STRING (version 12.0)29 is a bioinformatics web tool that provides information on protein–protein interactions and networks, as well as functional characterization of genes and proteins. The tool integrates different types of evidence from public databases, such as genomic context, high-throughput experiments, and previous knowledge from other databases, to generate reliable predictions of protein interactions and build networks and pathways. Provided with a list of gene names, STRING will construct networks based on the protein–protein interactions of the corresponding proteins, as well as identify phenotypes that have risk genes enriched in the provided list. Proteins corresponding to provided genes are considered nodes in the protein–protein interaction network. Protein–protein edges represent the predicted functional associations, and their color denotes one of seven different evidence categories––computational interaction predictions from co-expression, text-mining of scientific literature, databases of interaction experiments (biochemical/genetic data), known protein complexes or pathways from curated resources, gene co-occurrence, gene fusion, and gene neighborhood. Gene co-occurrence, fusion, and neighborhood represent association predictions based on whole-genome comparisons. Interactions from these resources are critically assessed, scored, and subsequently automatically transferred to less well-studied organisms using hierarchical orthology information29.

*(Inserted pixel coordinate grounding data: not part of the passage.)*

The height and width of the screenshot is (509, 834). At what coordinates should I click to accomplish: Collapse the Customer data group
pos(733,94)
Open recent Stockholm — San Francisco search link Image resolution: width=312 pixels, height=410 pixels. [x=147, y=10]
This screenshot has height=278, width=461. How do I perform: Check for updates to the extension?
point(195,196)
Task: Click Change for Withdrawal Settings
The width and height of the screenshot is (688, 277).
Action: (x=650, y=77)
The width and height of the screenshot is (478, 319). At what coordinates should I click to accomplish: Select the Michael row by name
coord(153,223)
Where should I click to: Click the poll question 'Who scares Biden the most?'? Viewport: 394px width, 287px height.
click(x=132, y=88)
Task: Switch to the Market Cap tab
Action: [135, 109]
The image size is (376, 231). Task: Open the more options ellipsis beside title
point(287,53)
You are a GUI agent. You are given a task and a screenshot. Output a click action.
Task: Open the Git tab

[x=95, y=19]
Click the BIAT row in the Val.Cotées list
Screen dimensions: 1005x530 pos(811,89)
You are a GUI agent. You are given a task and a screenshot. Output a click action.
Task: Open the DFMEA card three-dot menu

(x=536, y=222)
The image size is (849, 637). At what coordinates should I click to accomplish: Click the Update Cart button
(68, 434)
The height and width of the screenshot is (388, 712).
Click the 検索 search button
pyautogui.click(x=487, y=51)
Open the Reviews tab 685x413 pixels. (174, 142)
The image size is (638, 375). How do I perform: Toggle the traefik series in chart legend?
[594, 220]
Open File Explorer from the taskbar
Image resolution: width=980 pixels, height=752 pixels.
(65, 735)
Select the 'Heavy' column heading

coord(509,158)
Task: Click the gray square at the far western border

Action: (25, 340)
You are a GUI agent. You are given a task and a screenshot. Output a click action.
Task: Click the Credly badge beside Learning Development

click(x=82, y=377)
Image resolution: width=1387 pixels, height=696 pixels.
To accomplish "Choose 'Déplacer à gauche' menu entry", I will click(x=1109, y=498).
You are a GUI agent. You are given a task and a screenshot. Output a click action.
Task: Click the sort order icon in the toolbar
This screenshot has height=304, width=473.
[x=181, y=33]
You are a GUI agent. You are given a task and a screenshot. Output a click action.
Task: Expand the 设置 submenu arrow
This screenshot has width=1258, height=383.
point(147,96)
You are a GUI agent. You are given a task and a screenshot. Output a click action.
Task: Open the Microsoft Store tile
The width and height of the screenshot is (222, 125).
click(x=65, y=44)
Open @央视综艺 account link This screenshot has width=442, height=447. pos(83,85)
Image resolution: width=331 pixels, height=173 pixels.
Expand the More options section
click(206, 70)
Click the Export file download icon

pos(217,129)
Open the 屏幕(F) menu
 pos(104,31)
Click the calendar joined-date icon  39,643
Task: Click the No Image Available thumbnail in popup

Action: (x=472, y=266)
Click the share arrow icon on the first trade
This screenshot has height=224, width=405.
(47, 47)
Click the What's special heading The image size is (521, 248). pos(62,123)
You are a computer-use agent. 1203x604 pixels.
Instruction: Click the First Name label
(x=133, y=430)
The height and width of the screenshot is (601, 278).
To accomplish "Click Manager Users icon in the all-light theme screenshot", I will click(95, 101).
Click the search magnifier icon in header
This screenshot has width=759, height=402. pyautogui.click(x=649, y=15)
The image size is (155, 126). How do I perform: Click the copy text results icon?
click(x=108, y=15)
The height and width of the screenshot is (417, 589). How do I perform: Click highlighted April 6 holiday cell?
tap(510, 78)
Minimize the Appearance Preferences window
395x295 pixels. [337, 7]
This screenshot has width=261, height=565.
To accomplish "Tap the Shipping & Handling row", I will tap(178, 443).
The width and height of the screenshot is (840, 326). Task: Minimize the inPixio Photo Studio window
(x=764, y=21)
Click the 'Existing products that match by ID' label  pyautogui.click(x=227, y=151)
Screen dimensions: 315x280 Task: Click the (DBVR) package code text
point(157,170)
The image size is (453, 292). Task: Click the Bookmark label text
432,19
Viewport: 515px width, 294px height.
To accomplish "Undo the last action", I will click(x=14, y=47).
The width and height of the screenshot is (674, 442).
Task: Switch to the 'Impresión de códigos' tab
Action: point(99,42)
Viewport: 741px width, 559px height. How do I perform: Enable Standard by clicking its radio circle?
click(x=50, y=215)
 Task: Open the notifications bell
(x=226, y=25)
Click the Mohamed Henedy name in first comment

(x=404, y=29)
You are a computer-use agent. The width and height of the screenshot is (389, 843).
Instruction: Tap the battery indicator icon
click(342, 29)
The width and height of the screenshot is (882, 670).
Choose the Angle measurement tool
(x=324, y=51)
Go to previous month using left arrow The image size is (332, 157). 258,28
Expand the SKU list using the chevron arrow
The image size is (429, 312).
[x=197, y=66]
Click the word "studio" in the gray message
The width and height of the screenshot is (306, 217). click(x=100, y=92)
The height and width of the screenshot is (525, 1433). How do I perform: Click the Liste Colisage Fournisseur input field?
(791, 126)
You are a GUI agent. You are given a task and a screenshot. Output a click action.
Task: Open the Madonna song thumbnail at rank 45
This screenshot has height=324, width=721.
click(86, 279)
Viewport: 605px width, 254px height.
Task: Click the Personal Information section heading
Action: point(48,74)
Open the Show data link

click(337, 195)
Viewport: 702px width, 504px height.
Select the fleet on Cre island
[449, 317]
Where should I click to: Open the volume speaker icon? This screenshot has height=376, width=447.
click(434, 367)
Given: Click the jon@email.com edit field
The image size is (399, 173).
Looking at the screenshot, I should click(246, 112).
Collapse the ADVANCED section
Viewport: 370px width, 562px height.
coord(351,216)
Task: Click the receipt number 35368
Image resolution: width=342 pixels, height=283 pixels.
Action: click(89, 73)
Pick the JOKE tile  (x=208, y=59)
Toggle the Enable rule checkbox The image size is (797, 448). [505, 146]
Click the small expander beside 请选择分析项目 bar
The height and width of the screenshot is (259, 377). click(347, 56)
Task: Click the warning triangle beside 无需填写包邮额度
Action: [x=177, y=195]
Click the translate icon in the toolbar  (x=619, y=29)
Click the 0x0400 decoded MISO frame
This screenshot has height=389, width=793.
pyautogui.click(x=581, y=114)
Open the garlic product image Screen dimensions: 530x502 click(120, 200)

Particularly, the text-mining channel is the result of parsing full-text articles from the PMC Open Access Subset (up to April 2022), PubMed abstracts (up to August 2022), as well as summary texts from OMIM68 and Saccharomyces genome database69 entry descriptions. These texts are all parsed for co-mentions of protein pairs and assessed against the frequencies of all separate mentions of the respective proteins. An improved deep learning-based relation extraction text-mining model was used by STRING v1229. The text-mining channel significantly increases the number of protein–protein interactions.

Reporting summary

Further information on research design is available in the Nature Portfolio Reporting Summary linked to this article.